Textauszug =>
"Stella"

(Johann Wolfgang von Goethe)

Großes Haus / Landestheater Rudolstadt
Bühne und Kostüme: Brigit Kofmel
Musikalische Mitarbeit: Thomas Voigt
Darsteller: Johannes Arpe, Simon Keel, Anne Kies, Ewa Rataj, Charlotte Ronas
Premiere: 21. März 2009

Fünf Menschen suchen, verlieren, verstoßen und stellen sich in einem Labyrinth aus Ängsten, Gier, Sehnsüchten, Lügen, Unselbständigkeit, Verantwortungsfragen und unterschiedlichen Ansprüchen. Das Chaos ist die beste Zeit. Wieviel Utopie braucht man zum Glücklich-Sein?

"Drei weiße Drehsessel, ein Podest, der zur Bühne wird für englische Songs über gebrochene Herzen und Gefühlschaos. (...) Ein explosives Gemisch aus Liebe und Gier, Träumen und Sehnsüchten, Zweifeln, Verletzungen, Wut und Hass. Was Gastregisseur Martin Pfaff auf die Rudolstädter Bühne bringt, kommt hochemotional daher und wirkt dabei so lebendig und frisch, als sei es erst im Heute geschrieben. Zweifellos, schon darin zeigt sich die Meisterschaft Goethes, der "Stella" 1775 verfasste. Am Sonnabend hob sich für das sprachgewaltige Stück erstmals der Vorhang. Pfaff entwickelt "Stella" zu einem beherzt-konzentrierten Kammerspiel, kongenial ausgestattet von Brigit Kofmel. Nuancenreich lotet der Regisseur die Seelenzustände seiner Figuren aus. Geschickt transportiert er die Fragen des Stücks in die Moderne: Wieviel Sicherheit - seelische und materielle - kann unser heutiges Leben bieten? Wie passt Leidenschaft dazu? Ähnlich der Figuren sucht auch der Zuschauer nach Antworten. Gerade Cäcilie (Charlotte Ronas) und Stella (Ewa Rataj) entwickeln ungeahnte Stärke bei dieser Menage à Trois - schon um ihrer Selbst willen. So erwachsen aus Selbstvorwürfen zumeist Selbsterkenntnisse. Während Fernando (Johannes Arpe) im Bestreben, jeder Frau gerecht zu werden, verzweifelt. Er scheint der Dumme - weil er Verzicht und Gier nicht auf die Reihe kriegt."
(Ostthüringer Zeitung)

Gegebene Zeilen =>
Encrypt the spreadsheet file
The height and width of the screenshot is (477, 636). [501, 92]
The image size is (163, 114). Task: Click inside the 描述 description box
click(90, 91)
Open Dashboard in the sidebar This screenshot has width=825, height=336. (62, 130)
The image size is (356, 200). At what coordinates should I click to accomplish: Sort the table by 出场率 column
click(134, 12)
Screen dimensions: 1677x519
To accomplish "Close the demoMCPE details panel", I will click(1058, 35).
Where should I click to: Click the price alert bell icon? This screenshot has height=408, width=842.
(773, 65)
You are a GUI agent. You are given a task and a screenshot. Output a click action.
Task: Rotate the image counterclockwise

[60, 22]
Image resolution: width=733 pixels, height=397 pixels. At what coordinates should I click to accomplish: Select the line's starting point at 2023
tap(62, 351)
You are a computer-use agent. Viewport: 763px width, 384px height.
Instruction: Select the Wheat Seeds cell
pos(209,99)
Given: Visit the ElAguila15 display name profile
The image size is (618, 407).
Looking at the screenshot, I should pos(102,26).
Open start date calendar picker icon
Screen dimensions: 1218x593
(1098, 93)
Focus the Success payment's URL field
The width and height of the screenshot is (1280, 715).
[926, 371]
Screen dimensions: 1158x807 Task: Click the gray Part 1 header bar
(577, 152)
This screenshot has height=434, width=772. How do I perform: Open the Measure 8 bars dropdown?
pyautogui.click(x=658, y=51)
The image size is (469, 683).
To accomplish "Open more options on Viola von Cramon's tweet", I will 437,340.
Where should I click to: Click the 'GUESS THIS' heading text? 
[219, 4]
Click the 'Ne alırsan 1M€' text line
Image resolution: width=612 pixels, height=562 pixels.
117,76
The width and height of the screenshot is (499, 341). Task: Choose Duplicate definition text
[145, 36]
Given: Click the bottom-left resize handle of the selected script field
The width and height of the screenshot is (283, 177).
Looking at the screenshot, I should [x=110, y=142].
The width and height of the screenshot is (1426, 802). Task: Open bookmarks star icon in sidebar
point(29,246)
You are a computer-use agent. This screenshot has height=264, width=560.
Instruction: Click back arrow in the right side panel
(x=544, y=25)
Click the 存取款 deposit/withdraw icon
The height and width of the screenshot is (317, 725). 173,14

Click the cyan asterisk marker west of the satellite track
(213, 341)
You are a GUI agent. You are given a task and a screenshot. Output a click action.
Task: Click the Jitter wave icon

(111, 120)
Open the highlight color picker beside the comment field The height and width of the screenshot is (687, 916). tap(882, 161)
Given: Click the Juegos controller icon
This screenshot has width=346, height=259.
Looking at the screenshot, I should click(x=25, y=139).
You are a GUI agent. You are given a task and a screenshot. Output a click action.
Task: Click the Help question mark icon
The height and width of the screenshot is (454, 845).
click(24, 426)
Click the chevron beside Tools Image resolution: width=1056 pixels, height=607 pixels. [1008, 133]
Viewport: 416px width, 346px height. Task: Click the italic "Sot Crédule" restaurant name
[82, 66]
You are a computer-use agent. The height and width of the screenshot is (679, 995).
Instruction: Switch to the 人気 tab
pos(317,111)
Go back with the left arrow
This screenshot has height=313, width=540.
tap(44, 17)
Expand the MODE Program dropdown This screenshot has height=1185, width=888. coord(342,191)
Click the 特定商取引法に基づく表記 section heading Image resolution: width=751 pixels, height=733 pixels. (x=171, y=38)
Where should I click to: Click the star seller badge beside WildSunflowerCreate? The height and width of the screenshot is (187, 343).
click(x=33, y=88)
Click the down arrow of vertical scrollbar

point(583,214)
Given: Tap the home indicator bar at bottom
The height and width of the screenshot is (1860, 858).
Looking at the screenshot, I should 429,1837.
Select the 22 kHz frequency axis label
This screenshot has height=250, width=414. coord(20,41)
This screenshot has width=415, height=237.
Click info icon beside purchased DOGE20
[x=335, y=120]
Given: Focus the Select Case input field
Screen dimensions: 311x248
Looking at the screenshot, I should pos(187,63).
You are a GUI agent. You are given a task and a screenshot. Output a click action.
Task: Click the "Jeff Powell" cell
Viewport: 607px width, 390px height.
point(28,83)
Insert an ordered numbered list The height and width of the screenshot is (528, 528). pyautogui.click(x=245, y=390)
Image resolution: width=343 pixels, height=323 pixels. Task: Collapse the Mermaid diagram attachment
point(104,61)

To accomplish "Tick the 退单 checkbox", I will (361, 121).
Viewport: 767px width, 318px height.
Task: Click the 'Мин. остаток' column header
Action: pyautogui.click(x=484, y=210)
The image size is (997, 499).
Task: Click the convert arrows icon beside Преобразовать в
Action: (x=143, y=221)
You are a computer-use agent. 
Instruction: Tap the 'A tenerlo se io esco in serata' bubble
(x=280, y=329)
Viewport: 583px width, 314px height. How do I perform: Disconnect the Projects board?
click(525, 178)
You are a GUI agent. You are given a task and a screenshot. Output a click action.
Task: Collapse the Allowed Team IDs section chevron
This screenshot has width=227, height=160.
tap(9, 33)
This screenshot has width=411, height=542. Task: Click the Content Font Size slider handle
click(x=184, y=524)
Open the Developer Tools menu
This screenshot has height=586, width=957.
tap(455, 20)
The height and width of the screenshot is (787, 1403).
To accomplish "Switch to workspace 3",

Übungsaufgaben =>
[1] Erklären Sie in ein bis drei Sätzen, warum Fernando laut dem Textauszug der Dumme zu sein scheint.
[2] Schreiben Sie aus dem Textauszug wortgetreu den Abschnitt ab, der bei den Worten „Fünf Menschen suchen, verlieren, verstoßen“ beginnt, und hören Sie nach den Worten „man zum Glücklich-Sein?“ auf.
Die Zeilen sind eigenständiges Material und gehören nicht zum Textauszug.

Lösungen =>
[1] Fernando scheint der Dumme, weil er Verzicht und Gier nicht auf die Reihe kriegt. Er verzweifelt dabei an seinem Bestreben, jeder Frau gerecht zu werden.

[2]
Fünf Menschen suchen, verlieren, verstoßen und stellen sich in einem Labyrinth aus Ängsten, Gier, Sehnsüchten, Lügen, Unselbständigkeit, Verantwortungsfragen und unterschiedlichen Ansprüchen. Das Chaos ist die beste Zeit. Wieviel Utopie braucht man zum Glücklich-Sein?